[Start of section]

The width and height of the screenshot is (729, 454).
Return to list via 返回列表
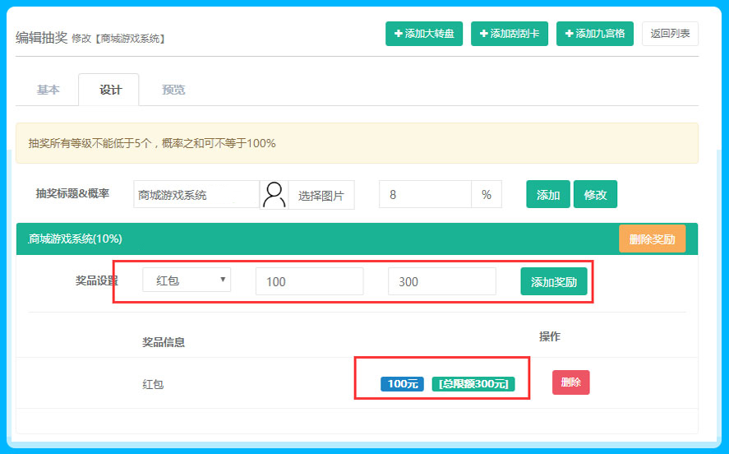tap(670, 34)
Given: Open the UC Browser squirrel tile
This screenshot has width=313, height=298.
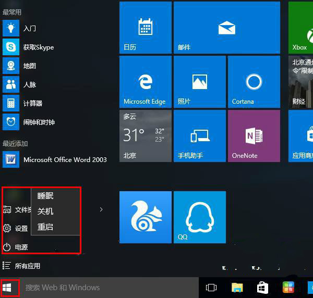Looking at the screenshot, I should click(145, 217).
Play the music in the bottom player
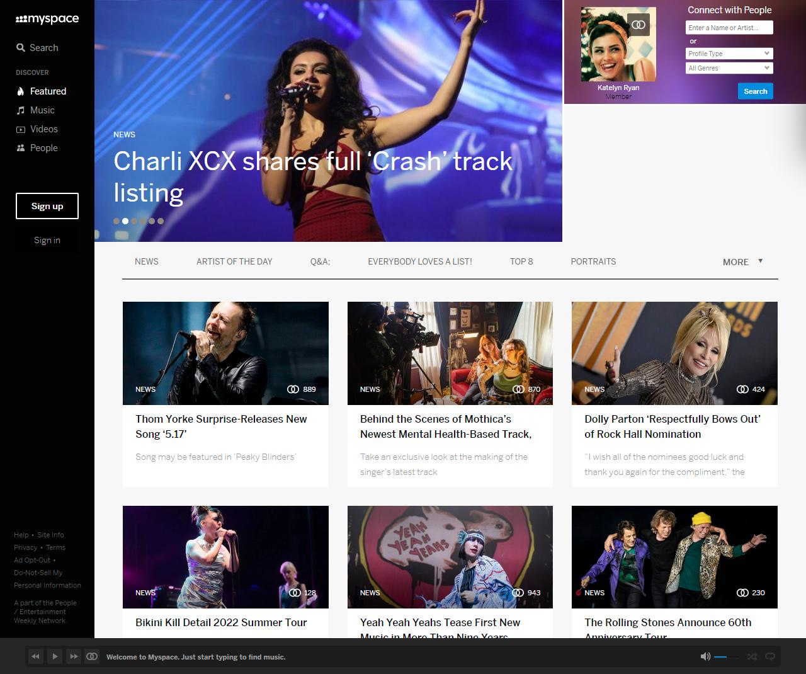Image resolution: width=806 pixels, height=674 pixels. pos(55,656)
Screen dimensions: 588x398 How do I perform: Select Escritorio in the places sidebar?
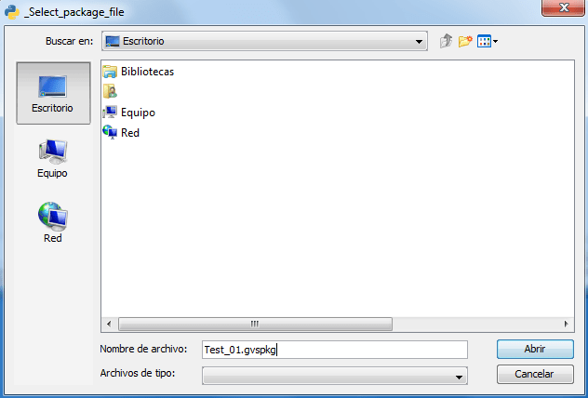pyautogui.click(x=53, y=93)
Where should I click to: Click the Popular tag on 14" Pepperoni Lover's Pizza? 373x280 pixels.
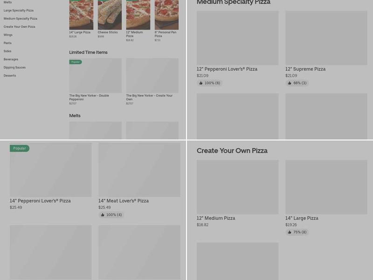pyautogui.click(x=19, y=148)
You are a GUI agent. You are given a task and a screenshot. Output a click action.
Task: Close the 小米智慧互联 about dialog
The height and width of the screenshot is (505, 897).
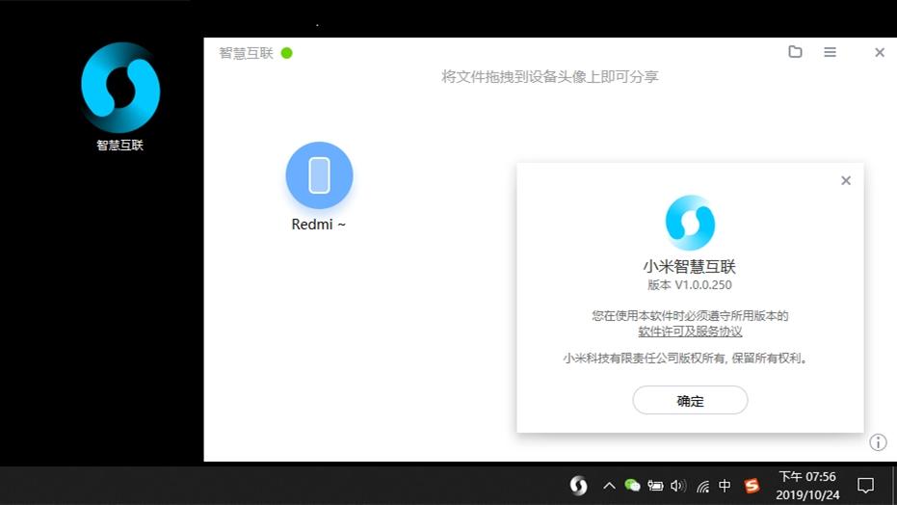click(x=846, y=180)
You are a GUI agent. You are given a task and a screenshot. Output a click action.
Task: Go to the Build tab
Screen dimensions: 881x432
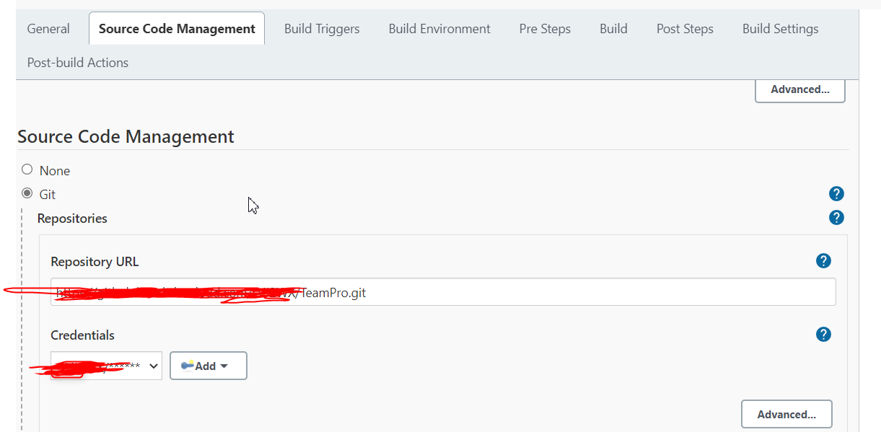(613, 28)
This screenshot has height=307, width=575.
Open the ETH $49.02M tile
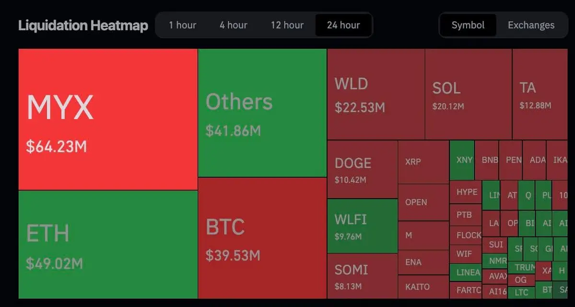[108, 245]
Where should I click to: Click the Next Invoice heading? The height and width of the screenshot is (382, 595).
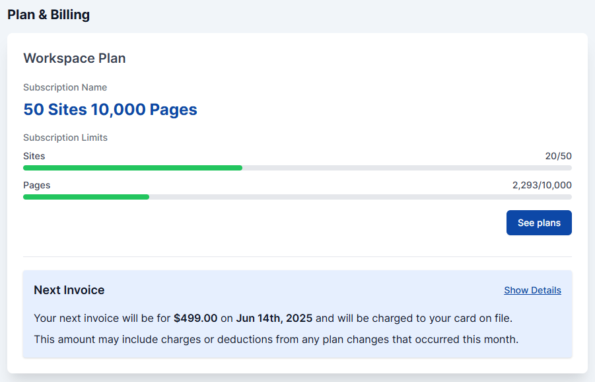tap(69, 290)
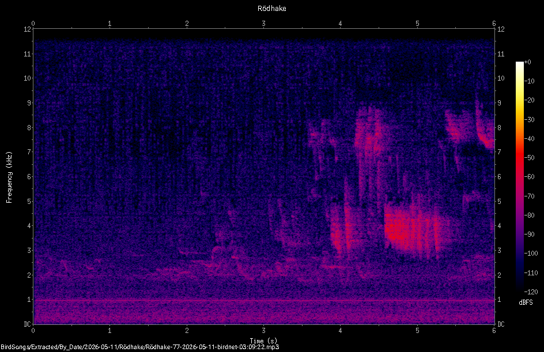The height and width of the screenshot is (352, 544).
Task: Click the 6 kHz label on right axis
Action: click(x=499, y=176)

[End of section]
[Start of section]

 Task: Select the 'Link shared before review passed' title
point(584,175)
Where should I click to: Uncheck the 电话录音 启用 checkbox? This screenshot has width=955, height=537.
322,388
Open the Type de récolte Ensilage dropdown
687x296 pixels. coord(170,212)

[End of section]
[Start of section]

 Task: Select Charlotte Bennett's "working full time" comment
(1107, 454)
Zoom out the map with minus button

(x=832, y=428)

[End of section]

■ Work required: Reproduce the lines above starting at the one with "The height and width of the screenshot is (505, 897)." and ending at the one with "This screenshot has height=307, width=575.", both included, exactly and with no pictures.

■ Written solution:
The height and width of the screenshot is (505, 897).
click(x=846, y=180)
You are a GUI agent. You are given a task and a screenshot. Output a click action.
Task: Go to the Build tab
Screen dimensions: 881x432
(613, 28)
This screenshot has height=307, width=575.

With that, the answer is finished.